Sevgi; sevme duygusu, bir kimseye veya bir şeye muhabbet besleme hissi! Sevgi, insanlarda doğuştan bulunan fıtrî bir duygudur. Sevgi; insanın, harcandıkça çoğalan tek sermayesidir. Sevgi, huzur ve mutluluktur. Sevgi ile insanların kalpleri birleşir ve huzur bulur.  Sevgi ile topluma huzur ve barış gelir.  Kur’an sevginin huzur ve mutluluk vereceğini bildirir.“Huzura kavuşmanız için size kendi cinsinizden eşler yaratması ve aranıza sevgi ve merhamet koyması, Allah’ın âyetlerinden (O’nun varlığı, birliği ve yüceliğine dair işaretlerden)dir.”( Rûm, 30/21) Sevgi, Allah’ın insanlara verdiği en büyük nimetlerden biridir.
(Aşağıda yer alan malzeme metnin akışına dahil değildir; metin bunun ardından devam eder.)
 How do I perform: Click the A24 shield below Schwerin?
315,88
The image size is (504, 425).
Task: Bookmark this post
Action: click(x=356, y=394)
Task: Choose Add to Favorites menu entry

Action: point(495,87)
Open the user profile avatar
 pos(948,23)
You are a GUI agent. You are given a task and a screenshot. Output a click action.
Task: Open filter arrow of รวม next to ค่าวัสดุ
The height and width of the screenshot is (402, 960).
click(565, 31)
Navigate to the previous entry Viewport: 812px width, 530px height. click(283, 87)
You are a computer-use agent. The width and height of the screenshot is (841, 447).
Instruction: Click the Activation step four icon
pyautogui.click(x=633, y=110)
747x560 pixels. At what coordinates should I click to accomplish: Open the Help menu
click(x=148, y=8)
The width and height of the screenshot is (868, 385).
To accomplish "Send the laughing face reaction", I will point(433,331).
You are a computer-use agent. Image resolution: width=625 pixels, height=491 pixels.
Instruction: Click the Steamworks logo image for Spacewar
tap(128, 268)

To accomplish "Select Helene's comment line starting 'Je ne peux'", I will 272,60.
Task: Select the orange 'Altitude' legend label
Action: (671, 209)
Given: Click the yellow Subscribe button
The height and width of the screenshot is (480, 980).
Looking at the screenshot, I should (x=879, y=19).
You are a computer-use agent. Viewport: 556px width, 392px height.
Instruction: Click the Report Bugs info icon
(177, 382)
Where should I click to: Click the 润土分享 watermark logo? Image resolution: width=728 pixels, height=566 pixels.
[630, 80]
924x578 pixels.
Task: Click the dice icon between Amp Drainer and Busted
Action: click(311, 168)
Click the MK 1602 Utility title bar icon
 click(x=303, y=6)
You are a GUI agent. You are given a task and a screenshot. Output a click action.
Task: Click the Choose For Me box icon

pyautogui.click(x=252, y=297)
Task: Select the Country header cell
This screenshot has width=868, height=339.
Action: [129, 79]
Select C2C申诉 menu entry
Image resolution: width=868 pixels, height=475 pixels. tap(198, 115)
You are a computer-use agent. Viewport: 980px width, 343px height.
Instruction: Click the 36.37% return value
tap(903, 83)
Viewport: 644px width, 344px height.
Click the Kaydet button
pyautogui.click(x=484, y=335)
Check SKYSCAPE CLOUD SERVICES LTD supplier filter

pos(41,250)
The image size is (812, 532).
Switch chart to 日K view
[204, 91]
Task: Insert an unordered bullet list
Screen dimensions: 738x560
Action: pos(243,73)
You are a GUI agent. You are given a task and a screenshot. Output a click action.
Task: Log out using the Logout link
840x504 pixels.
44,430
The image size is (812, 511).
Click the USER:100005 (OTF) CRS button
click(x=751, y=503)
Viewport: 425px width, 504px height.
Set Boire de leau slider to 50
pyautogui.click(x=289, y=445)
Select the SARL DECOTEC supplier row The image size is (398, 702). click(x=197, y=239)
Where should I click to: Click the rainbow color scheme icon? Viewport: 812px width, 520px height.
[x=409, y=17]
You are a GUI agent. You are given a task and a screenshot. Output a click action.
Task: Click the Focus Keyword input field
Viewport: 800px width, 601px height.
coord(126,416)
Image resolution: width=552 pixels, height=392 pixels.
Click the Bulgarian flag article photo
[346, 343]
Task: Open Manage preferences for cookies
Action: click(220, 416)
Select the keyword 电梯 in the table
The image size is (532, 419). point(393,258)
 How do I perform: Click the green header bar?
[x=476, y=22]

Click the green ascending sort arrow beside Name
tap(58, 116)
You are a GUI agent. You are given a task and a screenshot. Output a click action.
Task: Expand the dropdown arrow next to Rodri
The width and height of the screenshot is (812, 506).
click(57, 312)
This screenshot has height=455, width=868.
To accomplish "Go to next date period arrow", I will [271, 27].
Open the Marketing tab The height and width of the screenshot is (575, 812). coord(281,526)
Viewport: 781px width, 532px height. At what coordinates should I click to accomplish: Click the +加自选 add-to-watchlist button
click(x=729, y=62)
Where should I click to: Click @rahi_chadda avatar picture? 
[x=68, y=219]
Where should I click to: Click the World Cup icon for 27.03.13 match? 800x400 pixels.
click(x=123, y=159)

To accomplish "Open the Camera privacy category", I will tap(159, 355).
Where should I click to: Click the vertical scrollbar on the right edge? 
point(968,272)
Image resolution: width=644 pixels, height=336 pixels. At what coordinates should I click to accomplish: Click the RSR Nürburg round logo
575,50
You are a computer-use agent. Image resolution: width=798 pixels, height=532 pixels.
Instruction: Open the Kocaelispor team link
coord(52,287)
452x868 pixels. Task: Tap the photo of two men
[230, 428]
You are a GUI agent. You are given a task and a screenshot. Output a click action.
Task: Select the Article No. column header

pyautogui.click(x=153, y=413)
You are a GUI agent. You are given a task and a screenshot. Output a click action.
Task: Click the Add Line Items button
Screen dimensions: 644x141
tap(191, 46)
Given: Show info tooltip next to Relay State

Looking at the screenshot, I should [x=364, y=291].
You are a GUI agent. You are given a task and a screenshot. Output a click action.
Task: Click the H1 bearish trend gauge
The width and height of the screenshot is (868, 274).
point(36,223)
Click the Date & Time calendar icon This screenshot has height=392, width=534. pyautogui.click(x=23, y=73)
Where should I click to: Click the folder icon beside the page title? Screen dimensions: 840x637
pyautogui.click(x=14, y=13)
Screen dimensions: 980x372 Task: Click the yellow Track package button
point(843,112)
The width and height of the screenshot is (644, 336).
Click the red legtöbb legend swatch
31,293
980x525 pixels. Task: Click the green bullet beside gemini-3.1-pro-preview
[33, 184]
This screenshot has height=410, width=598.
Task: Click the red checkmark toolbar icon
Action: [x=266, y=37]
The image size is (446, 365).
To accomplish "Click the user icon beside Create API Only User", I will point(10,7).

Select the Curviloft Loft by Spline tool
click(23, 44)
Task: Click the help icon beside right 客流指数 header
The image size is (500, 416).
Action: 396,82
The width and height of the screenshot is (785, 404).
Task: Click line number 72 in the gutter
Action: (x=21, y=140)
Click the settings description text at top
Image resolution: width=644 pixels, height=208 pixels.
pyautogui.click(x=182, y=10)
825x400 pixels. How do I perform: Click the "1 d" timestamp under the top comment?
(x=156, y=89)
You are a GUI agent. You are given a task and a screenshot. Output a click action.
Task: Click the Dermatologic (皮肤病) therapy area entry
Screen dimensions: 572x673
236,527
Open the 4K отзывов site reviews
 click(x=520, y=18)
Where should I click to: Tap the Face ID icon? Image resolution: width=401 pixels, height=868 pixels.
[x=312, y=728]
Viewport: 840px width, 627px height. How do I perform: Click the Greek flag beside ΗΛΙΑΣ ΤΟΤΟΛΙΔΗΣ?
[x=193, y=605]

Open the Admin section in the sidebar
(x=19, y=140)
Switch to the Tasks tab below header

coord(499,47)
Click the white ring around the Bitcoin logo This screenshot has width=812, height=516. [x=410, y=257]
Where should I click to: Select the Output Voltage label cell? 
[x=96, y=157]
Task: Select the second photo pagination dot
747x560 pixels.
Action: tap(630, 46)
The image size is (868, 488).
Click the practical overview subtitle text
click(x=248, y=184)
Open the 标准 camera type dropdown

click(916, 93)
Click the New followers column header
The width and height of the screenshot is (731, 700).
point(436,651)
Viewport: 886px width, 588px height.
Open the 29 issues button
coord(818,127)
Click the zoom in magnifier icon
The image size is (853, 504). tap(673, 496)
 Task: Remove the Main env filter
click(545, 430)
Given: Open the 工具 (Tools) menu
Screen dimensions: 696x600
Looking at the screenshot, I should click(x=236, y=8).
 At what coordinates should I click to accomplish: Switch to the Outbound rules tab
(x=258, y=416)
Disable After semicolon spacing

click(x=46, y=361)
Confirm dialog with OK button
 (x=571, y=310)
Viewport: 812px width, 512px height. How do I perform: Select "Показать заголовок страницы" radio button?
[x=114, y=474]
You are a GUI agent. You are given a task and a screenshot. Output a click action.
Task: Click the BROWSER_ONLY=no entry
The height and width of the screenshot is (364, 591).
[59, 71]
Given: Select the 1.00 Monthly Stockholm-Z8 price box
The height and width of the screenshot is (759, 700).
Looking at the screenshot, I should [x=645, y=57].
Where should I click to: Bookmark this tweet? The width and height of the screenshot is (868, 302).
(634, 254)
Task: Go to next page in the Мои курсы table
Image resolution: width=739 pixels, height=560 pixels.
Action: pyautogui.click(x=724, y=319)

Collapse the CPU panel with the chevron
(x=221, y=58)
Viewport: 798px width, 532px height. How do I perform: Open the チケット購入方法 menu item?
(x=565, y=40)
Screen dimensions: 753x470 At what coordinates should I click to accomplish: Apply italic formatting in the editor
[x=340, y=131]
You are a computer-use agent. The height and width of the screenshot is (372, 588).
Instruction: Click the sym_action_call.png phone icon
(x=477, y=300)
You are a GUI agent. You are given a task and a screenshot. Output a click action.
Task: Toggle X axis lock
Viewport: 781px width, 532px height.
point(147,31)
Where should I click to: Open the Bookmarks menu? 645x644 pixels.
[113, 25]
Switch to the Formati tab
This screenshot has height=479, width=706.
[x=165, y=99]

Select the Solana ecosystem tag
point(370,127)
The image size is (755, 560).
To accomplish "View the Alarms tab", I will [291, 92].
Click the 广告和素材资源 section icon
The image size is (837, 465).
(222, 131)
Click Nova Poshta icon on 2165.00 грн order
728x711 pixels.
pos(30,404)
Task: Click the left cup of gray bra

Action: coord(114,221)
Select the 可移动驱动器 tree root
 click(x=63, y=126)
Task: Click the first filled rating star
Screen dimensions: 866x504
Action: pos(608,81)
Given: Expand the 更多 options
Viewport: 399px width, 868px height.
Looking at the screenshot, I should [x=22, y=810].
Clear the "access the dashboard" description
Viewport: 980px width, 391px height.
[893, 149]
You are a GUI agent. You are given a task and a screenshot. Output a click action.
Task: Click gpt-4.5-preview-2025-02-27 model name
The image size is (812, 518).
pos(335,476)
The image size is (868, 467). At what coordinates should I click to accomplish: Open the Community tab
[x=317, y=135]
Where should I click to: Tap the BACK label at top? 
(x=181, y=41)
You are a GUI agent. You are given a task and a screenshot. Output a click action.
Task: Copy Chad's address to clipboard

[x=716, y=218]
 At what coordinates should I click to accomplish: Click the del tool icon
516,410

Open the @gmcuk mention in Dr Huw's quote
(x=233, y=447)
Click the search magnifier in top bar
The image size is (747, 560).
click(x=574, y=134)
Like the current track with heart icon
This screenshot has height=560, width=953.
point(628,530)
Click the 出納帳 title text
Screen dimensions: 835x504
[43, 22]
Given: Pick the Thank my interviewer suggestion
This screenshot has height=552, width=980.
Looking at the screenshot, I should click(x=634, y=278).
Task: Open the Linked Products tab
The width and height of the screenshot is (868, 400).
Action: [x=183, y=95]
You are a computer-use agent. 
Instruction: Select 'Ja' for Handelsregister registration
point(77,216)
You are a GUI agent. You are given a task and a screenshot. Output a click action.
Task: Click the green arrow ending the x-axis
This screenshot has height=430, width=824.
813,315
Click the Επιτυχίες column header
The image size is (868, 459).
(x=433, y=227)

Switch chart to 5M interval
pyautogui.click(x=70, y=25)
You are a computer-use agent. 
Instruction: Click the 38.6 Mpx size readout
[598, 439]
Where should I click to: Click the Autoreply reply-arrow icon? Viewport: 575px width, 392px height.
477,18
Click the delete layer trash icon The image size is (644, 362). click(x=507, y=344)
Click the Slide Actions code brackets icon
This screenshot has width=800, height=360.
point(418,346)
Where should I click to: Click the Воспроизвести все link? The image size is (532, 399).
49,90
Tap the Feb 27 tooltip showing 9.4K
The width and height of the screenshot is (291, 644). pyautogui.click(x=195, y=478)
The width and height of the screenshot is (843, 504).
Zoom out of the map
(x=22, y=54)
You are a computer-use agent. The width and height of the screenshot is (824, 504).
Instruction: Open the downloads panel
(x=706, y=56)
Allah, insan fıtratını sevmekten ve sevilmekten zevk alacak, dostluktan ve yakınlıktan hoşlanacak şekilde yaratmıştır. Her insan doğal olarak sevmek ve sevilmek ister, bu Allah’ın insana bahşetmiş olduğu en güzel hediyelerden biridir.

Hayatımızın devamı, mutlu bir yaşam için sevgiye ihtiyacımız var, öyleyse kendi kalbimizi ve eşimizin kalbini sevgiyle dolduralım. Kadının belki de en çok ihtiyaç duyduğu şey sevgidir, erkekler bu ihtiyacı eşlerinden esirgememelidirler. Eşlerin hem evliliğe başvururken hem de evliliği sürdürürken muhtaç oldukları en önemli kavramdır. Sevgi, ruhun olgunluk hissettiği, çok hoşlandığı şeye karşı meylidir. Sevgi ailenin huzur ve saadeti için son derece önemlidir. Çocukların yetişmesi için de sevgi ortamı çok mühimdir. Sevgi ve saygı esasına dayanmayan aile müessesesi varlığını sürdüremez. Aile yuvasında temel kural, karşılıklı sevgi ve saygıdır. Sevgi ve saygıdan yoksun olan aile bireylerinin mutlu olmaları mümkün değildir. Eşler birbirlerini Allah’ın lütfu ve ihsanı olarak görmeli ve birbirlerini sevmelidir. Aile bireyleri birbirlerini bir çıkar veya bir menfaat uğruna sevmemeli, bu sevgi Allah rızâsına dayanmalıdır... İnsan kadını Allah için sevmezse, Allah için muhabbet duymazsa, onu bir et kemik yığını olarak, makine gibi; bulaşık yıkayan, yemek yapan, evi süpüren, ütü yapan, zaman zaman da cinsel ihtiyaçlarını giderdiği bir et parçası gibi görürse, ona değer vermemiş oluyor. Saygı da duymamış oluyor. Dolayısıyla içinde bir öfke oluyor. Onu böyle tüketici bir varlık gibi, bir et yığını gibi görüyor. Kadın sevilip sevilmediğini çok iyi bilir. Özellikle samimi olarak sevilmediğini çok iyi bilir. Bunu fark ettiğinde de tabii bir öfke meydana geliyor...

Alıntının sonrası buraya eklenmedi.